__Activity__: Every line from the one bearing "Click the Collect email addresses label" through the last line of the records below is to be output exactly, and no other line; leave out the pictures.

==*==

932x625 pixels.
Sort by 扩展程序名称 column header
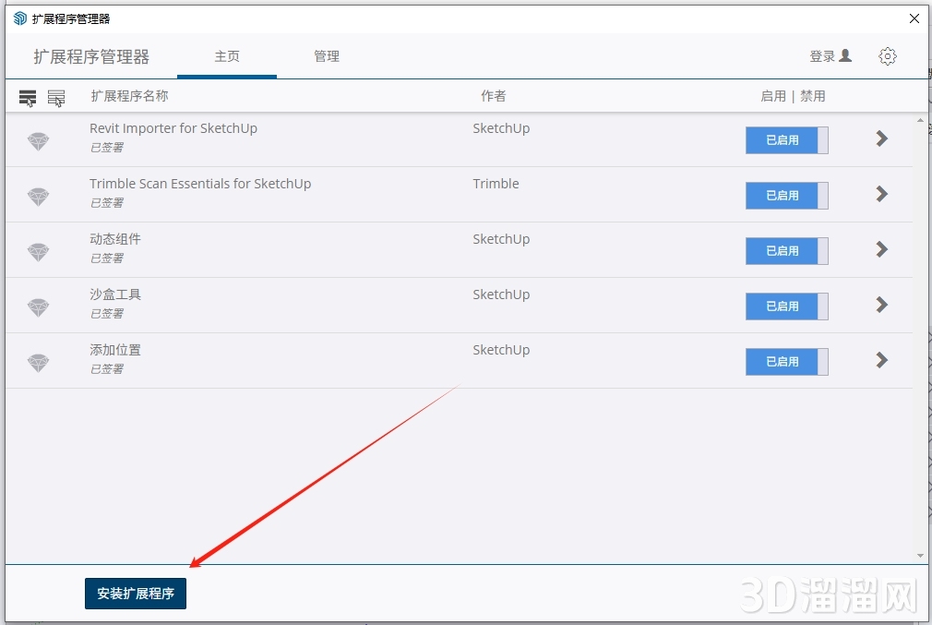[x=129, y=96]
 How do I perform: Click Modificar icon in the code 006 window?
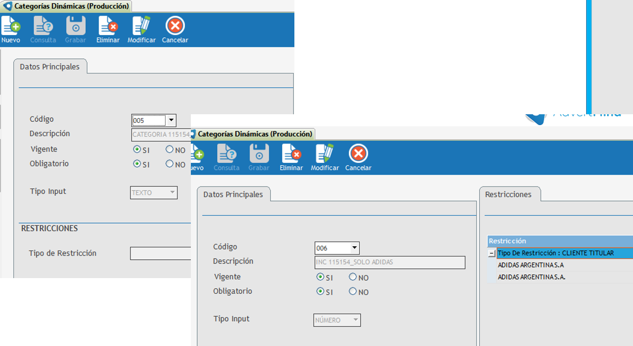325,154
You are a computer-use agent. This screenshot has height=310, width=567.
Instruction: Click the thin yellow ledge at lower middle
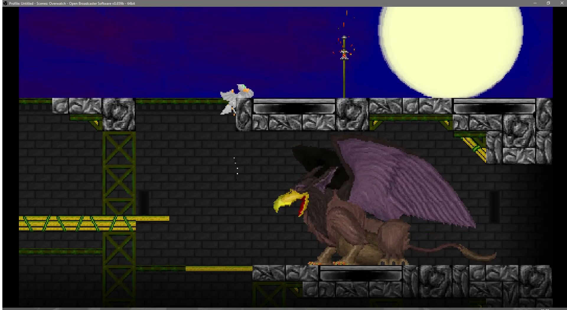pyautogui.click(x=219, y=269)
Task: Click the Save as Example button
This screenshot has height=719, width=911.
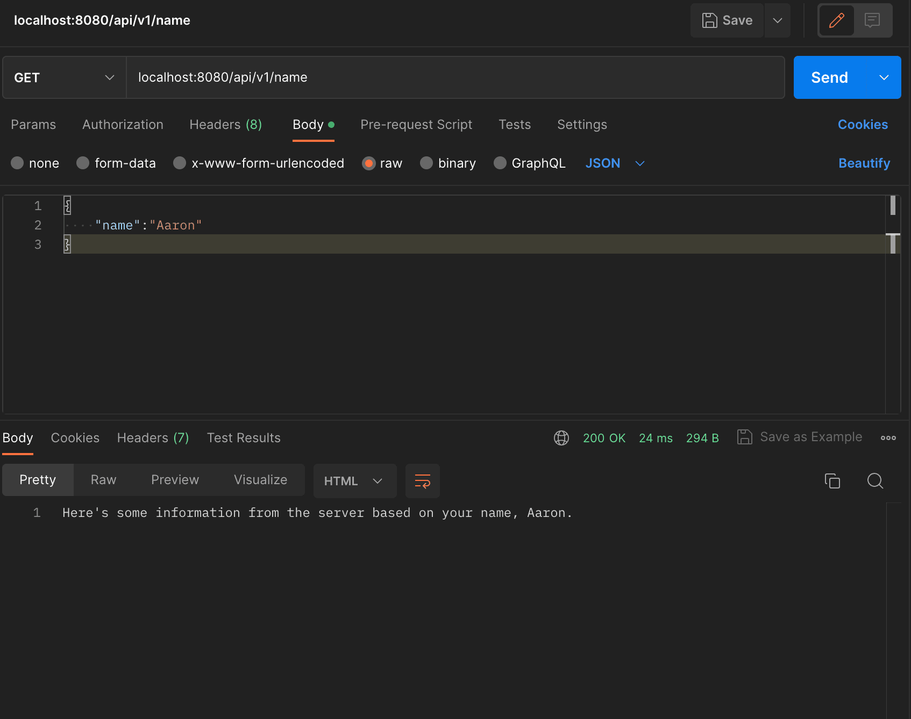Action: click(800, 437)
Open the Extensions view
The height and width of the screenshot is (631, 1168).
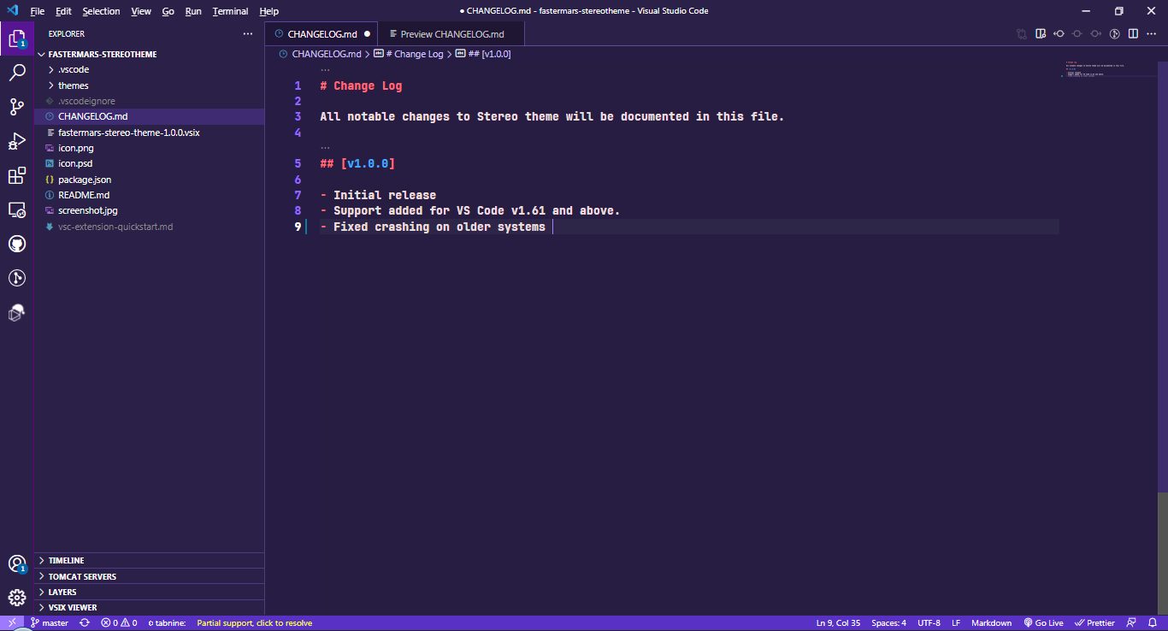tap(17, 175)

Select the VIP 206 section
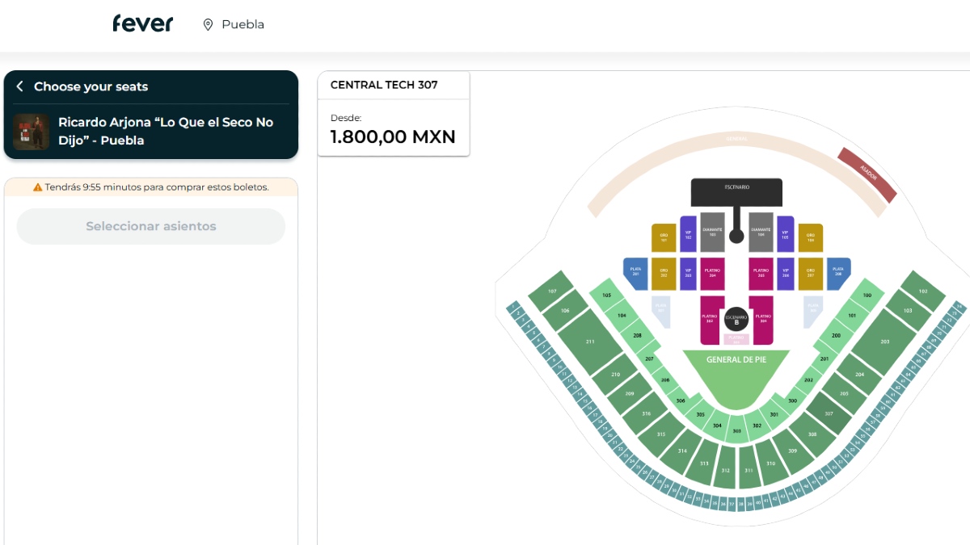point(785,271)
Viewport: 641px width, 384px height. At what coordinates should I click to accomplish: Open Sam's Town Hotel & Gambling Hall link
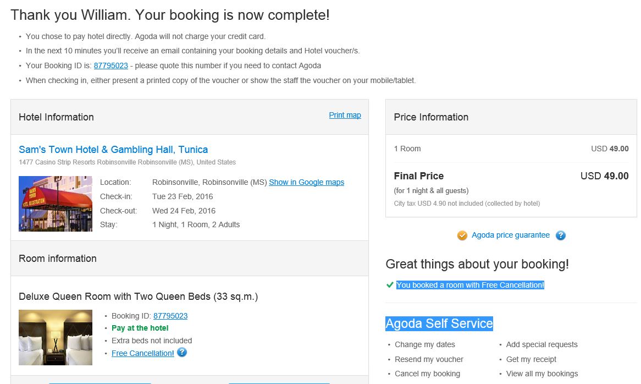point(113,149)
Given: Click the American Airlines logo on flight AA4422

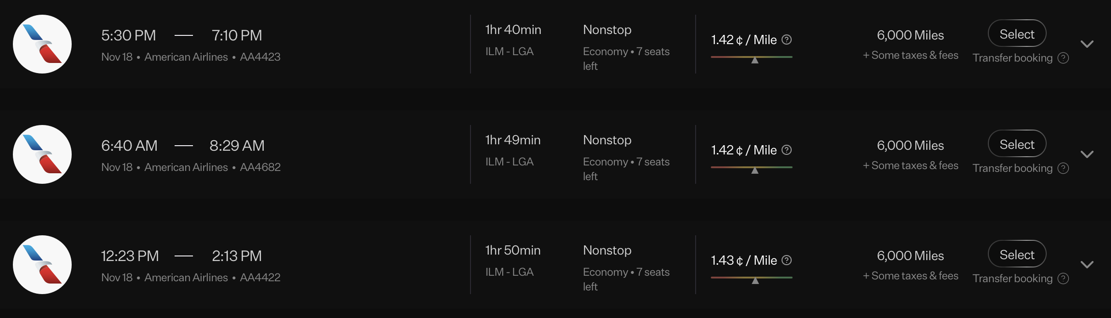Looking at the screenshot, I should click(42, 264).
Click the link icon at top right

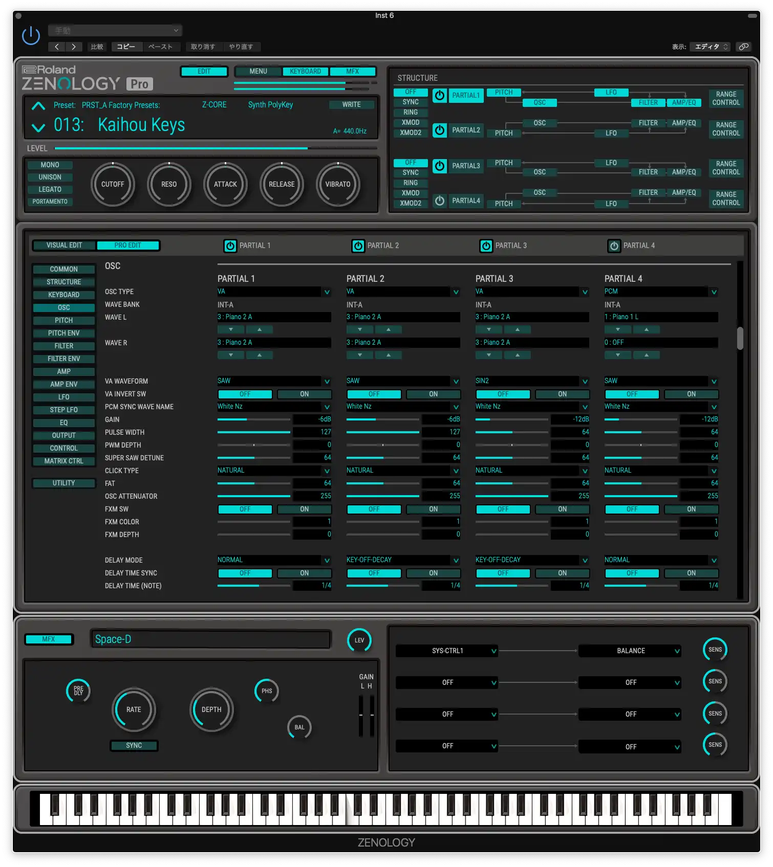[x=743, y=47]
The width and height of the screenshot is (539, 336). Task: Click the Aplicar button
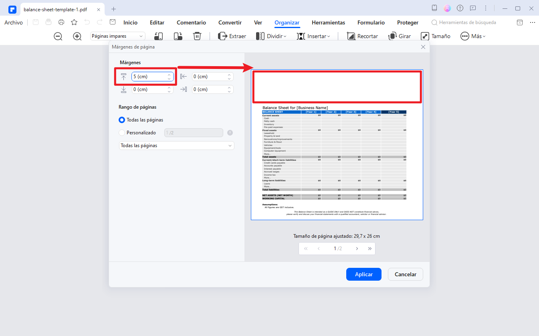point(363,274)
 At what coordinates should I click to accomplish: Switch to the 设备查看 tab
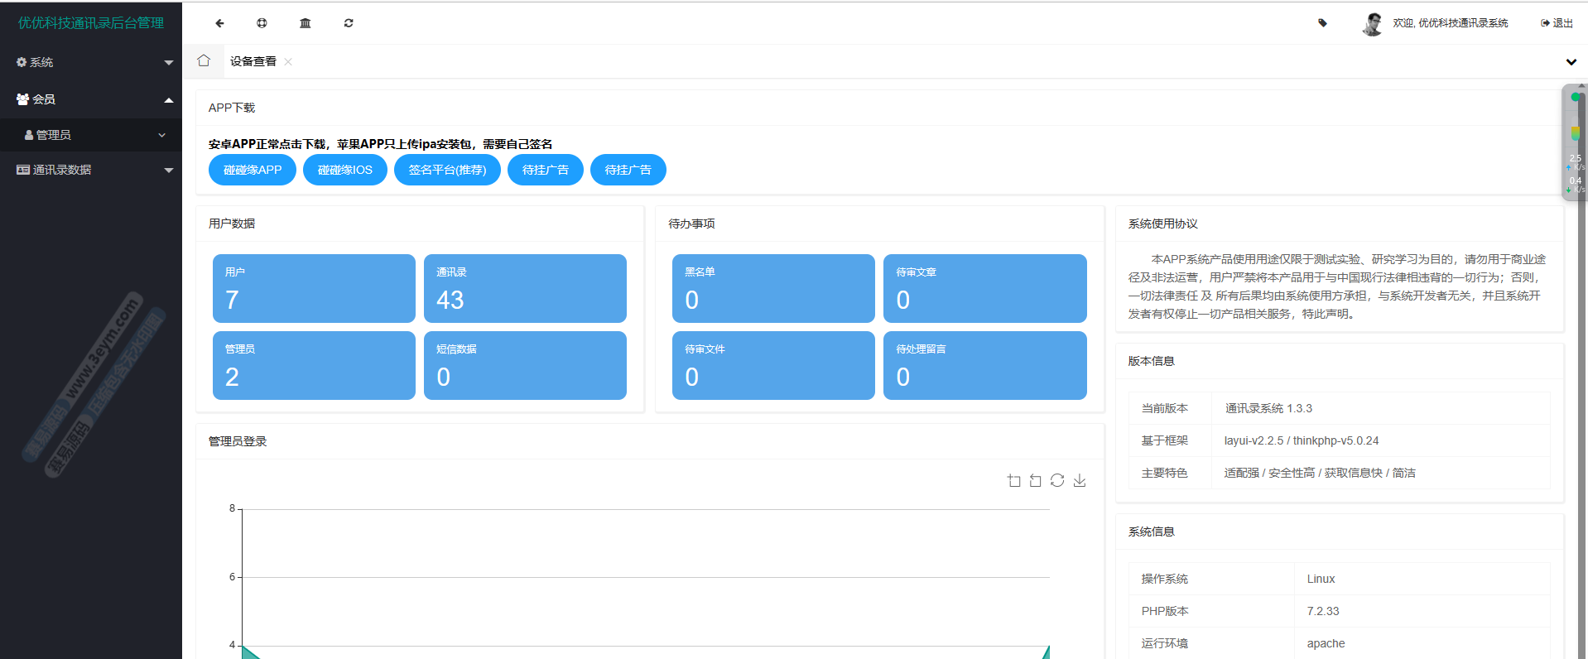click(x=253, y=61)
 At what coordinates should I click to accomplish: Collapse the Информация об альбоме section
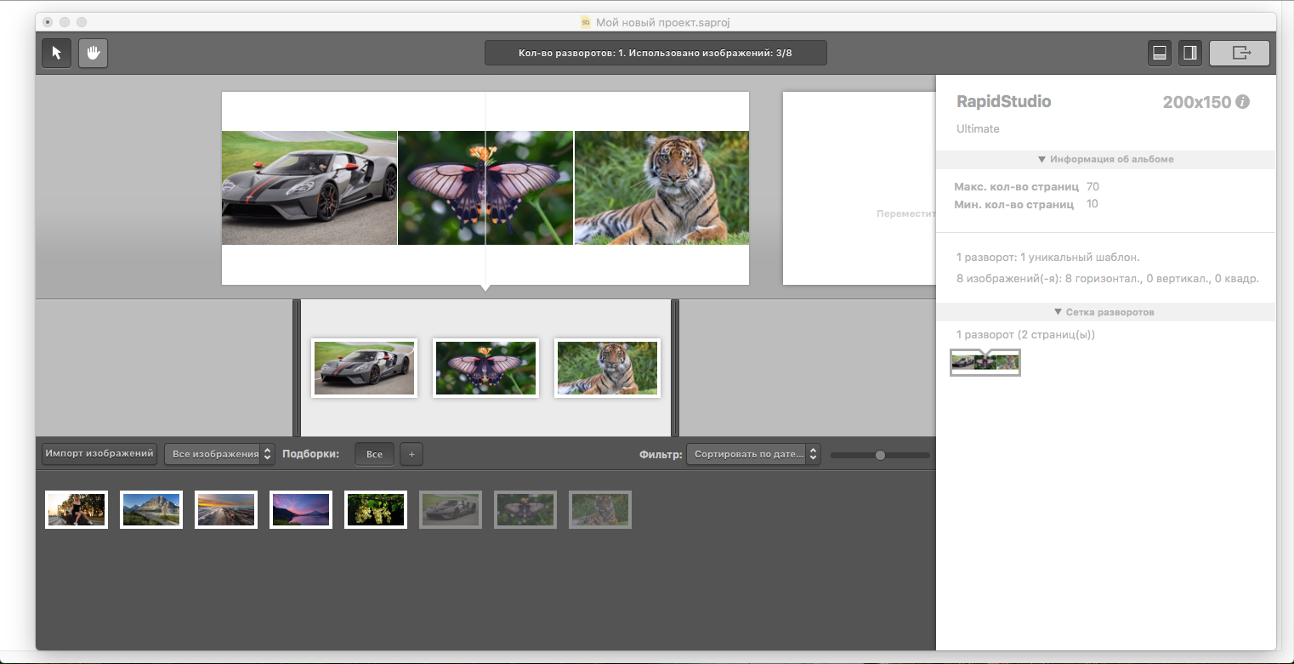pos(1105,159)
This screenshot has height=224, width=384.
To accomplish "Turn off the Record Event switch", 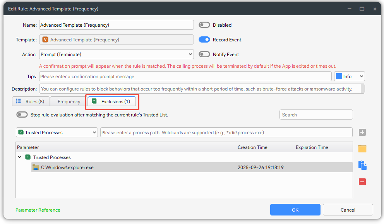I will (204, 39).
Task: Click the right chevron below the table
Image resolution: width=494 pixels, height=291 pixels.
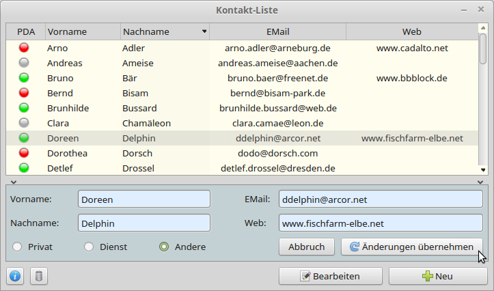Action: pyautogui.click(x=480, y=182)
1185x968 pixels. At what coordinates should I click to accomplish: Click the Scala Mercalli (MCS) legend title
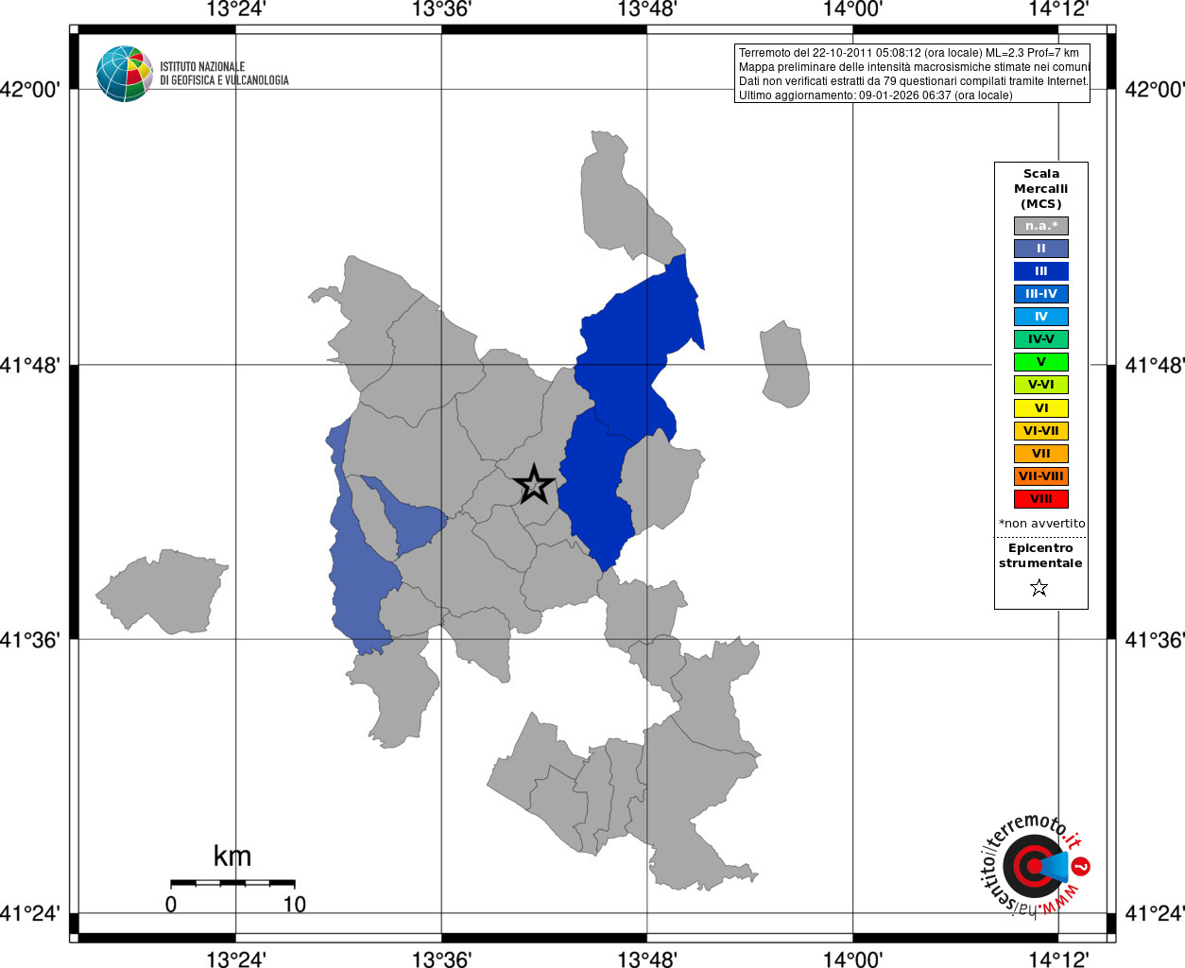(x=1041, y=189)
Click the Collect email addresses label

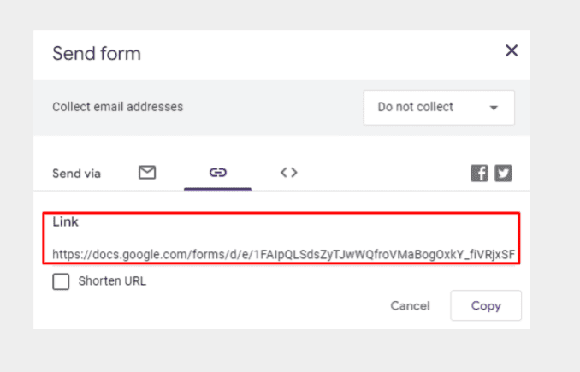[x=118, y=107]
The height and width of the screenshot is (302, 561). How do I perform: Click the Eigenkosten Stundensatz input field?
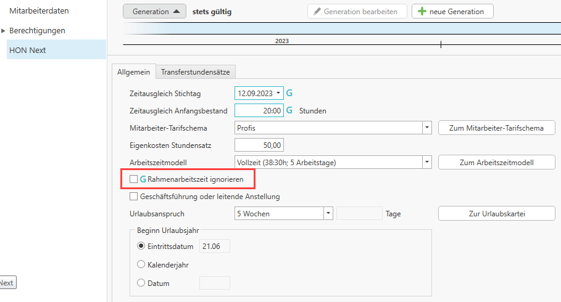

==*==

__Output of the exercise__:
Click the Collect email addresses label

[x=118, y=107]
The height and width of the screenshot is (302, 561). How do I perform: Click the Eigenkosten Stundensatz input field?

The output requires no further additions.